■ TASK TO COMPLETE ■
A faithful copy is needed of the lines below from the one with "Enable the E-Mailfunctie toggle" up to and including the one with "This screenshot has width=1279, height=414."; set it down with no pictures and no other lines.

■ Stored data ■
....................

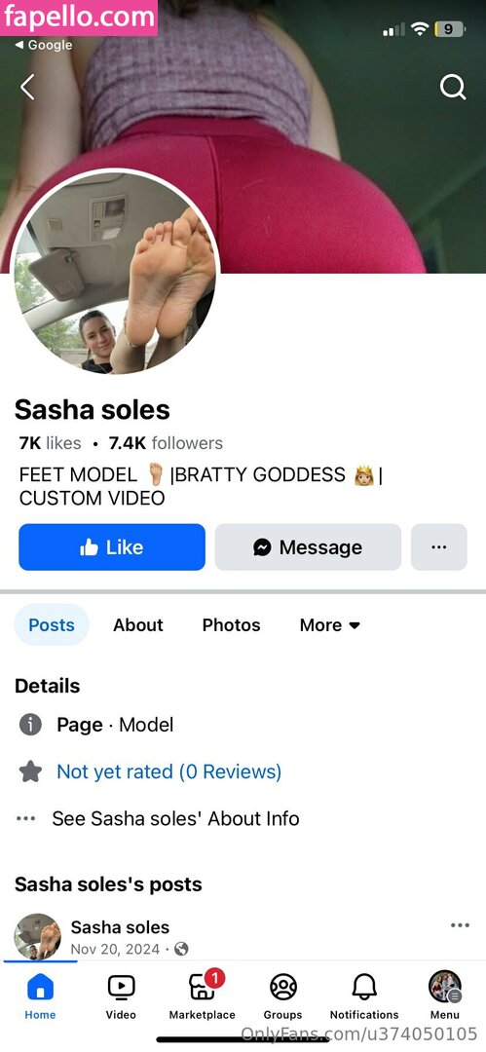Tap the back arrow icon
Viewport: 486px width, 1052px height.
point(27,88)
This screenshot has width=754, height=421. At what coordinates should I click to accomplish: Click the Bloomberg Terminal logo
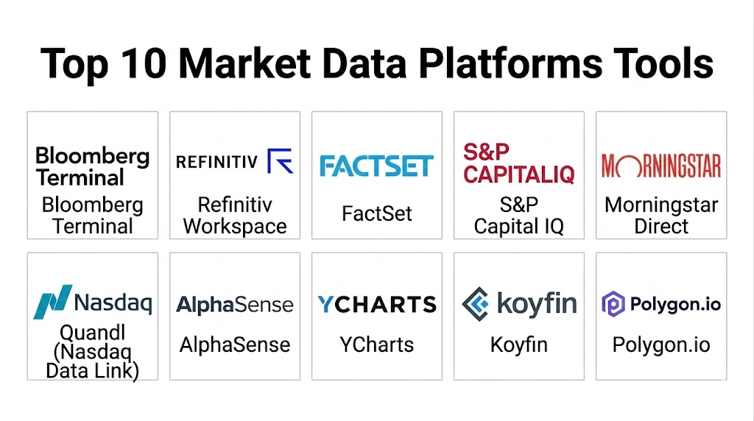point(92,166)
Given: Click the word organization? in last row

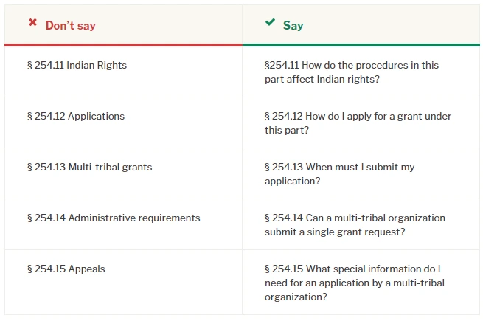Looking at the screenshot, I should [296, 297].
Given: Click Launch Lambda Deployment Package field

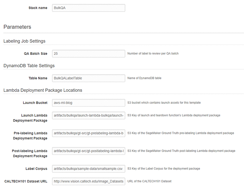Looking at the screenshot, I should 88,115.
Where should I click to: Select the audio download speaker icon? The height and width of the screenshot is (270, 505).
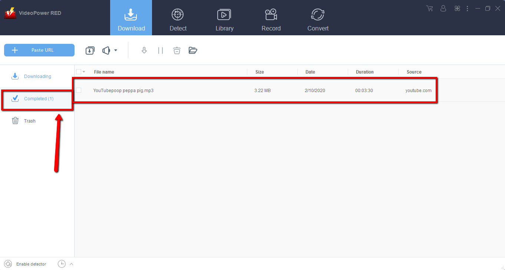(106, 50)
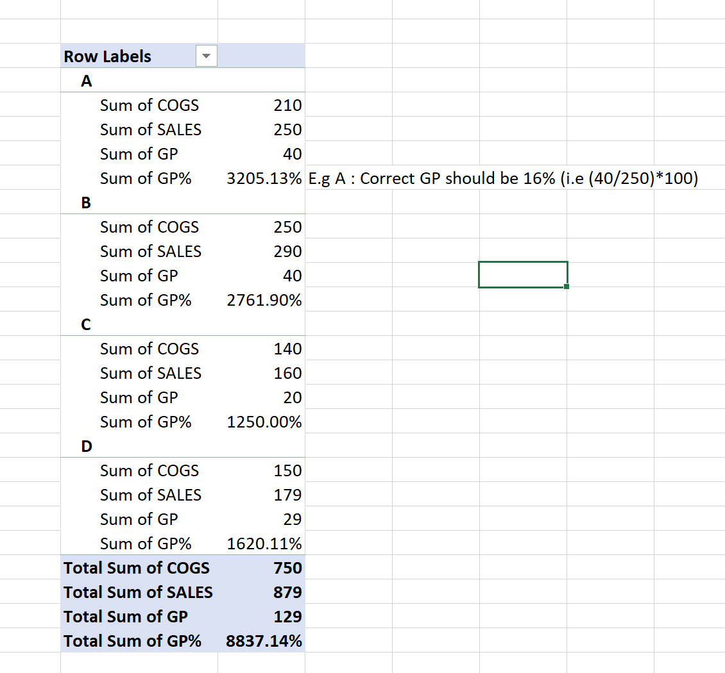Click the currently selected empty cell outline
This screenshot has height=673, width=725.
tap(523, 273)
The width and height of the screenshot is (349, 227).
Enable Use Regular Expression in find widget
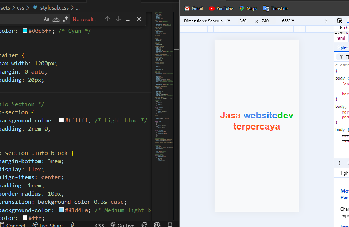pos(65,19)
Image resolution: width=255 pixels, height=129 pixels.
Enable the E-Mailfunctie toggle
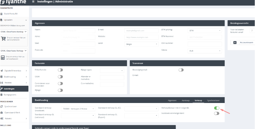point(60,70)
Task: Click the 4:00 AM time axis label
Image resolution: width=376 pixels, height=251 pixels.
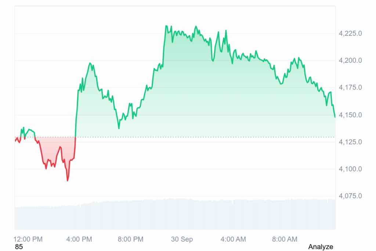Action: (233, 239)
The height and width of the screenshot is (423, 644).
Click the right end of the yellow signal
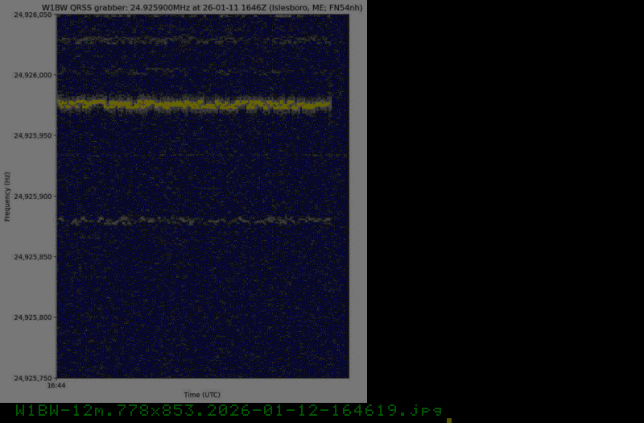[x=328, y=104]
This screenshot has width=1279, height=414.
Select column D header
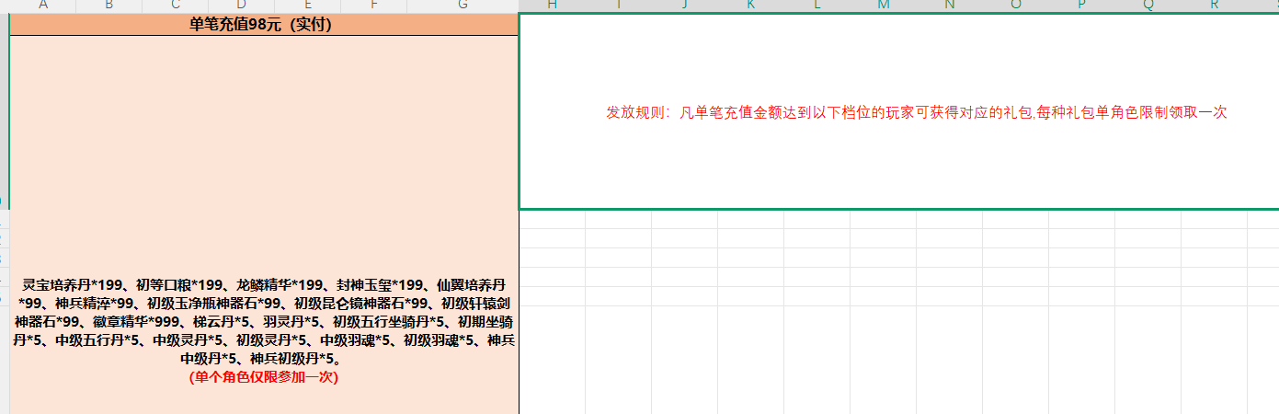(242, 6)
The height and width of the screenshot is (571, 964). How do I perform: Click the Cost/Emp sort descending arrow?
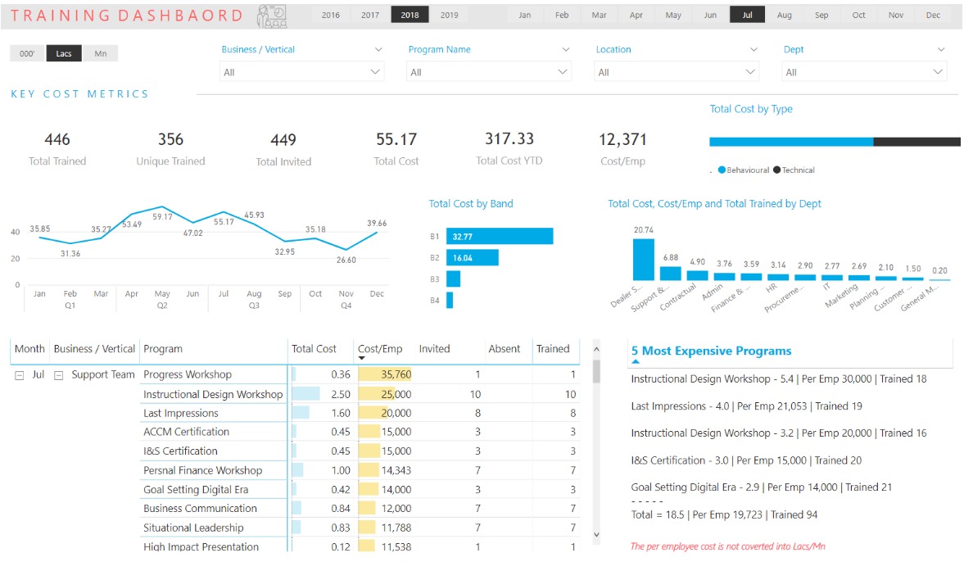point(361,358)
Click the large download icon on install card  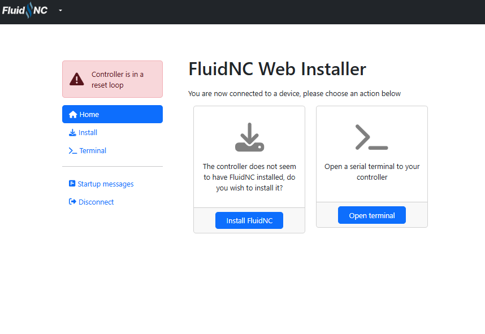coord(249,137)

....................

■ WRITTEN RESPONSE ■
Enable the E-Mailfunctie toggle
point(60,70)
Task: Click the 4:00 AM time axis label
Image resolution: width=376 pixels, height=251 pixels.
Action: (233, 239)
The height and width of the screenshot is (423, 644).
Click the right end of the yellow signal
[x=328, y=104]
This screenshot has width=1279, height=414.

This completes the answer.